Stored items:

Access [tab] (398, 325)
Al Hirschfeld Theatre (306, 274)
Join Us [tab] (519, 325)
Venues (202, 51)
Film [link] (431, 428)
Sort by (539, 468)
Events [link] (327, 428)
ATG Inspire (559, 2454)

## What the exercise asks
The span to give again runs from the line with "Join Us [tab] (519, 325)" through the last line of the records above; reproduce it exactly and nothing more.

## Result
Join Us [tab] (519, 325)
Venues (202, 51)
Film [link] (431, 428)
Sort by (539, 468)
Events [link] (327, 428)
ATG Inspire (559, 2454)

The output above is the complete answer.